About four hundred George Cross medals have been
awarded to civilians for acts of heroism. On the perimeter of a picturesque
cemetery on the outskirts of York lies the bones of the only woman to have been
awarded one (in peacetime.) She wasn't alive to receive it. She was a 22-year-air
stewardess on a burning plane at Heathrow Airport who died while trying to get as many passengers out before fire
and flame took over.
There wasn't a
church, spire or “Church Lane” to guide me to the flat, well-maintained
cemetery just off the M62 motorway. I couldn't get the gate open and a woman
sat in a car honked her horn and point to the other gate. I said I was here to
visit the air hostess and were any other famous people buried there? “No….oh,
there’s a boxer who's got an impressive headstone - all boxers gloves and
things like that. Died of a brain jury while young." I saw it and realised
I'd been here before.
I
soon found the grave and was glad to see some flowers on it. Barbara Jane Harrison
(preferred Jane) was working as a nanny in San Francisco when she applied for a
job as an air stewardess with British Overseas Airways Corporation (BOAC). Aged
21 she passed the interview and started work flying across the globe. The
seemingly glamorous job involving long-haul flights was tiring and she told a colleague
she was thinking about leaving. Sadly she stayed and wasn't alive a year later.
In
April 1968 she requested to work on a flight to Australia saying she had been
invited to a wedding in Sydney (though the real reason was her hope of seeing a
Qantas airline pilot she had met months earlier.) The Boeing 707 took in the
afternoon carrying 116 passengers but an engine caught fire immediately. Before
they could land an engine broke off and an explosion shook the plane. It landed
quickly but fire which had engulfed the wing was now spreading through the fuselage.

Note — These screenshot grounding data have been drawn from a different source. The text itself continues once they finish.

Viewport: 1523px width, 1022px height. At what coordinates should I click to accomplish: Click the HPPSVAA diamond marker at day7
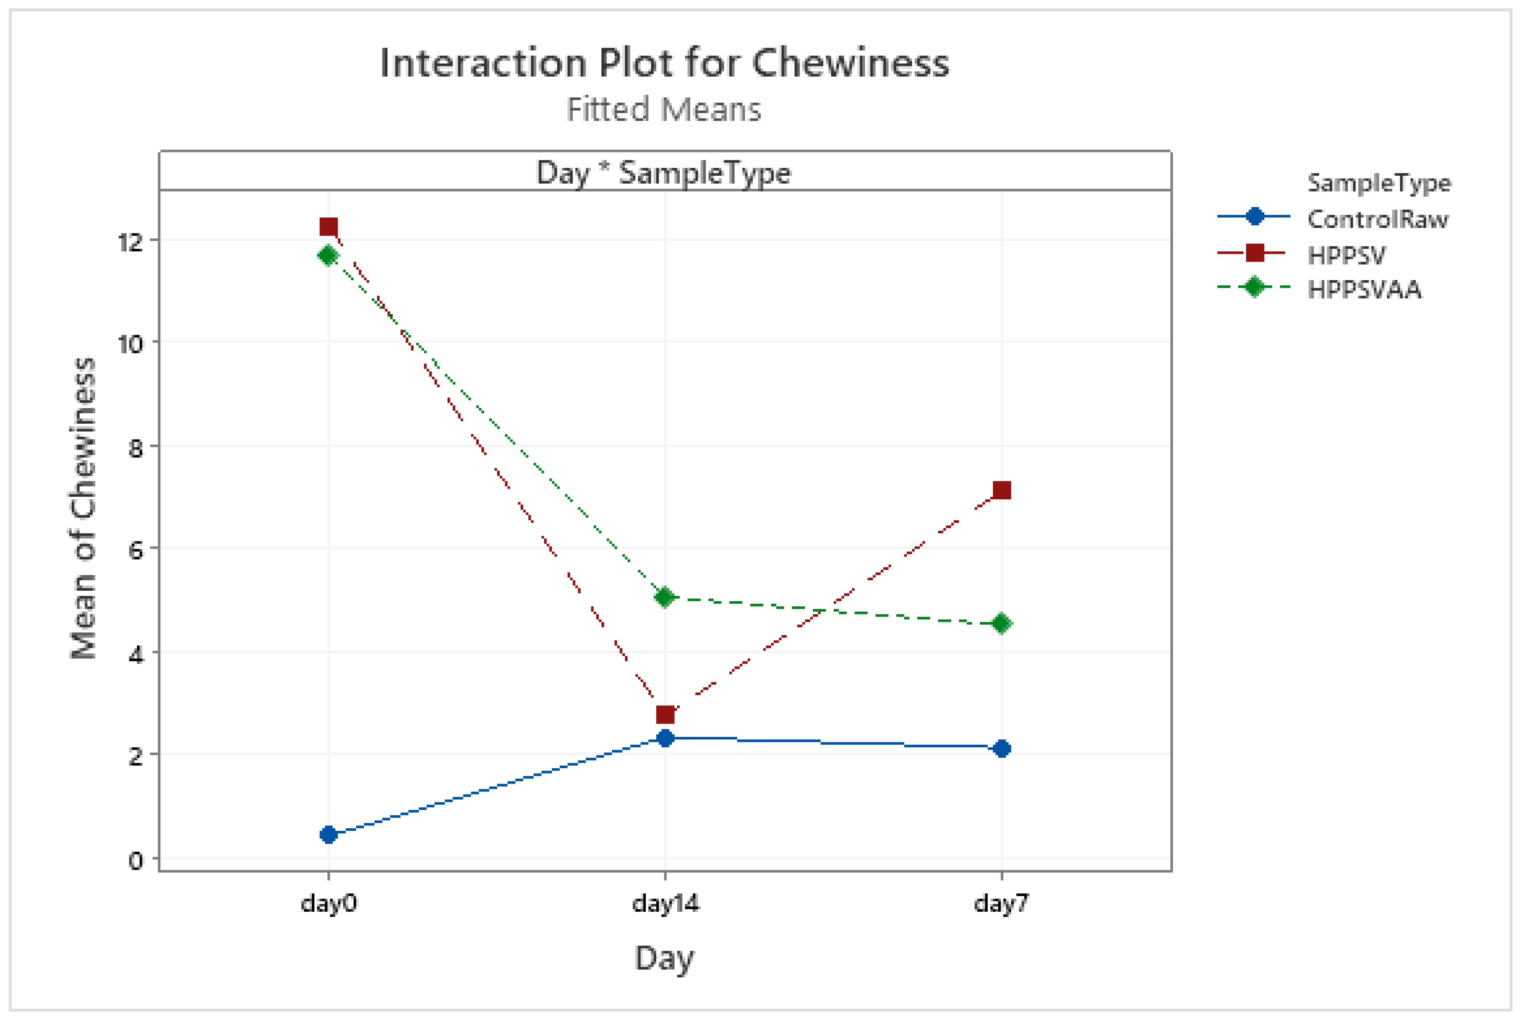tap(1002, 624)
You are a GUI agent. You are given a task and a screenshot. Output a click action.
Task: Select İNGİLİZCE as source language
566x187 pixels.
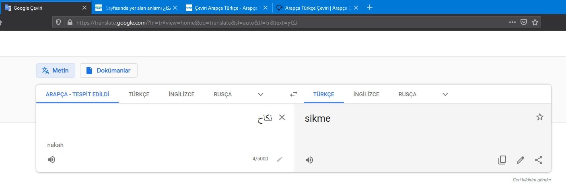click(x=181, y=94)
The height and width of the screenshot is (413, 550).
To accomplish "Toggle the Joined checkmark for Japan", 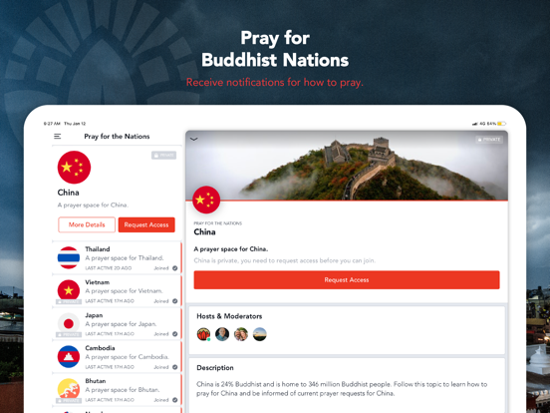I will tap(174, 334).
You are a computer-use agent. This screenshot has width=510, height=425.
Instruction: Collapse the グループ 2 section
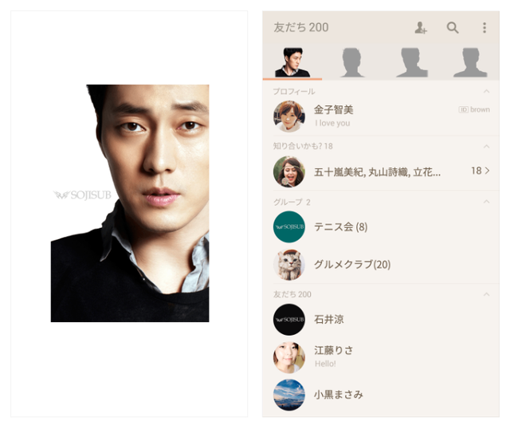tap(486, 202)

The front of the plane was closed down and the crew and some passengers
escaped. However Jane and a colleague were at the back of the plane where flames
were spreading. The escape chute was deployed but twisted. Her colleague
climbed down to free it for use and was unable to get back into the plane. Jane
was the only crew left to get the remaining passengers out. She remained inside
and helped them as fire consumed the plane. Some passengers willingly jumped on
the chute but Jane pushed others. The fuselage could have exploded at any time.
Fire is a
sprinter and very soon the chute was burnt. With black smoke billowing out of
the plane's door the captain screamed at Jane to jump. Witnesses say flames and
smoke were now licking around her body. They saw her prepare to jump then turn
back into the fuselage. There was an explosion and she wasn’t seen alive again.
At the time it was not known why she returned to the inferno but a fireman
suggested it was to help an Israeli woman in a wheelchair. Jane’s body was
found in the debris huddled together with four others, all dead from "asphyxia
due to inhalation of fire fumes" (one was an eight-year-old girl.) For
gallantry and selflessness Queen Elizabeth II awarded Jane a posthumous George
Cross.
The
unfussy grave sits at a corner next to a path and I wondered how many people
had passed it without known the sad story lain here. Blimey at only 22 years
old this lass had been flying across the planet. At that age I was playing in
my bedroom with my stuff (still am now.) There's a now blue plaque at
Bradford's City Hall to remember this brave lass though it's disappointing it's
taken this long to remember her. I did a
salute and left to visit the war graves. One kid was 18 (see photo.)